Exercise directions: Please return every line of the records below that holds the word "computer".

Content starts

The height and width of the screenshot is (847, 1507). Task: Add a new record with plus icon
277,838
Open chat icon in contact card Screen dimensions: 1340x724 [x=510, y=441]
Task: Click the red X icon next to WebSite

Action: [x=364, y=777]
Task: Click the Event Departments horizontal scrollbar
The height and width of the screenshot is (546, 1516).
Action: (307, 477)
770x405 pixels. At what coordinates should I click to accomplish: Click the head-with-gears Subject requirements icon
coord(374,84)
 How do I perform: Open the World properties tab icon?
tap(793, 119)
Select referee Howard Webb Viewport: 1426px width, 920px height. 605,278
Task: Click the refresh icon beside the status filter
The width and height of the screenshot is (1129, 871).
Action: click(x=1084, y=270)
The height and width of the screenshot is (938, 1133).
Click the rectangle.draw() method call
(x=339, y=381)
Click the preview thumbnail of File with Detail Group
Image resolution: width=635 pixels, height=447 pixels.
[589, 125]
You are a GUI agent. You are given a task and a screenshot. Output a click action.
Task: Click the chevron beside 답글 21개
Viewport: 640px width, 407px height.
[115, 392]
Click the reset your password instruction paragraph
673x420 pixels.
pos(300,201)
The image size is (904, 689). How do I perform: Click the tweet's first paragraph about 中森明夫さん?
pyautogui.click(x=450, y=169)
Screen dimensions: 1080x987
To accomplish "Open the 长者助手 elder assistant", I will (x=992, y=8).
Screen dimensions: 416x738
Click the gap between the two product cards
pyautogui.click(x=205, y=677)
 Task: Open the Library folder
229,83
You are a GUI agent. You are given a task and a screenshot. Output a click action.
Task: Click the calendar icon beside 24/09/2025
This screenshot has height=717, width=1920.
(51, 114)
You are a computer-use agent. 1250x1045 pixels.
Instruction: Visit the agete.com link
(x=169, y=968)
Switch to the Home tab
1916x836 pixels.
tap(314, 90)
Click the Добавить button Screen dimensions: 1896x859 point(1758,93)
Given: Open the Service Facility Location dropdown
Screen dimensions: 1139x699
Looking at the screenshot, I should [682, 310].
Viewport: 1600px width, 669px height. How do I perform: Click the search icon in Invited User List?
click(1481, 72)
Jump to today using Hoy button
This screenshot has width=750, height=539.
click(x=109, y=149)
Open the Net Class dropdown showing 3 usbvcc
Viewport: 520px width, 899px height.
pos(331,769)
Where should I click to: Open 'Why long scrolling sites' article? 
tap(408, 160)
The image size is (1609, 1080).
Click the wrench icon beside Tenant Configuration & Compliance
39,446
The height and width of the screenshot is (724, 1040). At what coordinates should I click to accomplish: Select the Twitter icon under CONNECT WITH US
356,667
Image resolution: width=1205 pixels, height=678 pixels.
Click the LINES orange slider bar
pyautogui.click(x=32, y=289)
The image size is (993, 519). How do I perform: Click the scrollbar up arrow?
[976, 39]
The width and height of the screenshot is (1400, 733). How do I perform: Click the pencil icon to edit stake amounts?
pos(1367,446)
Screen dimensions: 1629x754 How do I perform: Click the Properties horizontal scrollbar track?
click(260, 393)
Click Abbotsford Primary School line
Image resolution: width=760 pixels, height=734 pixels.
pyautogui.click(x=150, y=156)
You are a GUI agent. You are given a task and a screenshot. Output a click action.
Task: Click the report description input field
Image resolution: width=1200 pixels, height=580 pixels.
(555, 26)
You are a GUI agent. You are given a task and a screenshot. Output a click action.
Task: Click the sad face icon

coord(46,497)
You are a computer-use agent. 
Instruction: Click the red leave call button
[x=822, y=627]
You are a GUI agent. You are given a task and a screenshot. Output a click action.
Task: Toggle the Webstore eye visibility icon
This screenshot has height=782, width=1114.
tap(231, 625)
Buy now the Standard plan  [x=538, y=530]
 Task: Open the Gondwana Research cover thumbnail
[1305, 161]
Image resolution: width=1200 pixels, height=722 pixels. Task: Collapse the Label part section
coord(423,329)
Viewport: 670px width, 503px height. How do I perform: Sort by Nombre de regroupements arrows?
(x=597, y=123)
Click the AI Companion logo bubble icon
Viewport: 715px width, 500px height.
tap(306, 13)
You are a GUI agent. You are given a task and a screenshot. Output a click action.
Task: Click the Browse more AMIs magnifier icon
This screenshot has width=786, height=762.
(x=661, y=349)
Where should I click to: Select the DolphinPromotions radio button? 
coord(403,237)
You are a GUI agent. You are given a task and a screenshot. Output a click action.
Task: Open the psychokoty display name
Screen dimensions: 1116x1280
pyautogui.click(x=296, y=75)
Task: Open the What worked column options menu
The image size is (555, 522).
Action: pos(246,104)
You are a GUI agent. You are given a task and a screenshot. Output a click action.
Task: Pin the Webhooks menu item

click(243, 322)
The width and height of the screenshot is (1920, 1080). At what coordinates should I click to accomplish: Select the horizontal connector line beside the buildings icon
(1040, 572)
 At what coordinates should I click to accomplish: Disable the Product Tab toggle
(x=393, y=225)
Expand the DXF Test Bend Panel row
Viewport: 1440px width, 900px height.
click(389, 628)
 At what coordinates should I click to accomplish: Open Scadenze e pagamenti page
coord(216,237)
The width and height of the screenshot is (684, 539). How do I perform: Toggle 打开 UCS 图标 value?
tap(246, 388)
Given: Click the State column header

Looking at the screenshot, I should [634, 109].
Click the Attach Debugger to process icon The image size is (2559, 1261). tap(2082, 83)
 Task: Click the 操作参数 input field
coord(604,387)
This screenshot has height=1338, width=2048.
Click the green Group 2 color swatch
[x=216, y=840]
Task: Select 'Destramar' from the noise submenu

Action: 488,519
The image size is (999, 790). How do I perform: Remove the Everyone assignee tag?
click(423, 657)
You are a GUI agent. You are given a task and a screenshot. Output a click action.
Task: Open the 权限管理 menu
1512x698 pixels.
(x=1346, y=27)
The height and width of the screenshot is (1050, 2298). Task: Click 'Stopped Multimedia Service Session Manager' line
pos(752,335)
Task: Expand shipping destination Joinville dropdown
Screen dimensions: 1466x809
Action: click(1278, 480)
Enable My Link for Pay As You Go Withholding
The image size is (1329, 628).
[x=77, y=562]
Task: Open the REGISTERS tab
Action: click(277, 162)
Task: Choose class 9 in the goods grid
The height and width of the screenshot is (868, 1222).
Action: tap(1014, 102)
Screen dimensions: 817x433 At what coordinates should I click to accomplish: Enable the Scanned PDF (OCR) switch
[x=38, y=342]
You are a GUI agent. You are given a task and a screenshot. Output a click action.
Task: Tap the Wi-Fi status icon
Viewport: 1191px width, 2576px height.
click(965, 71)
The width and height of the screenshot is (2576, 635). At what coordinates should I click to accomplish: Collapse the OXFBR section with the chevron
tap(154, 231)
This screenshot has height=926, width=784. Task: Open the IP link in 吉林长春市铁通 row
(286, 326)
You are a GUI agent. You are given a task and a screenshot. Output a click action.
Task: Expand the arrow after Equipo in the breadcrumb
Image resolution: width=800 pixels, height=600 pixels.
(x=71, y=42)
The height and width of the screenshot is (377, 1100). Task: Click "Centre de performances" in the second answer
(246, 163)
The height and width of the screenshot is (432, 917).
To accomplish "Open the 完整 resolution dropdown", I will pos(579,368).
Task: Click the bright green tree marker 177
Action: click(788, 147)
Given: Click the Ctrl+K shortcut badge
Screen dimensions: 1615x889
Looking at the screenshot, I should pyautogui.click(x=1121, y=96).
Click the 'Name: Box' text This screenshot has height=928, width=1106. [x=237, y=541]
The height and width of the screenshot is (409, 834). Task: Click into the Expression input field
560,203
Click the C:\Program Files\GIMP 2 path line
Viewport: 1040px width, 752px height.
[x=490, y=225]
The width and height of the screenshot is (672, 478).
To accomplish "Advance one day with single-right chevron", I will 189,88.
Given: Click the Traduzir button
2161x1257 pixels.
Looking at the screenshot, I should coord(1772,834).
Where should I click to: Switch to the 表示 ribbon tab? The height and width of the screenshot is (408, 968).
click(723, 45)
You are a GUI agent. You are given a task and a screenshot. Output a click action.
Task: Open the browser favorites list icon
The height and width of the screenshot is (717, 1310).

Content ends

Output for this exercise:
You are a computer-use agent. 1250x1045 pixels.
You are a computer-use agent. 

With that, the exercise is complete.